[Opening EXCERPTED RECORDS section]
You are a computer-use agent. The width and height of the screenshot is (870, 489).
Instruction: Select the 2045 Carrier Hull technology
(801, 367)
[Closing EXCERPTED RECORDS section]
[Opening EXCERPTED RECORDS section]
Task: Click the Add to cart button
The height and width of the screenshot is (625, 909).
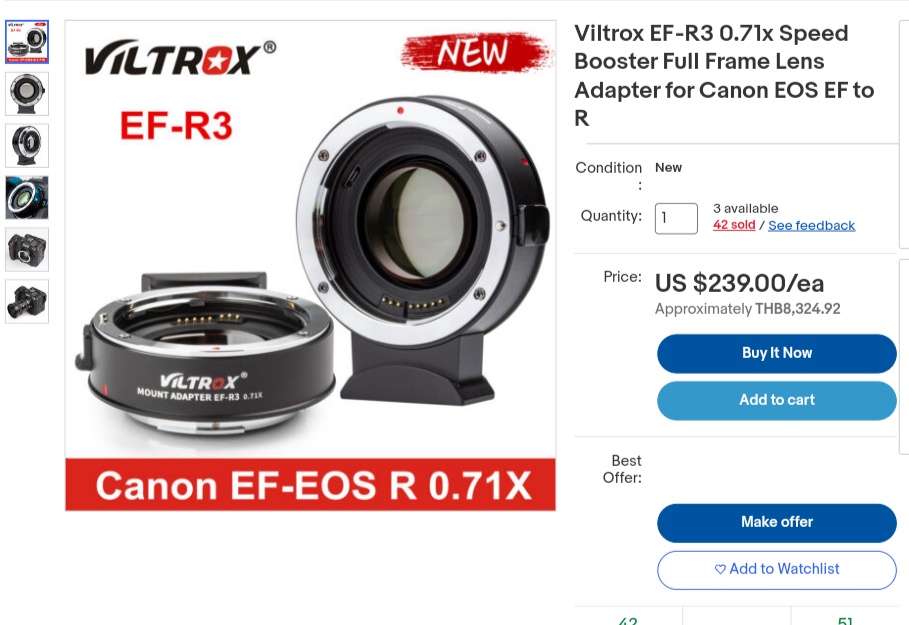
[Closing EXCERPTED RECORDS section]
* DIRECTIONS FOR THIS TASK
From the entries above, write out only the lines starting at the line that holds "Task: Click the Add to cart button" and ending at the line that holds "The height and", keeping both and matching them exactly.

* RESULT FOR THIS EXERCISE
Task: Click the Add to cart button
The height and width of the screenshot is (625, 909).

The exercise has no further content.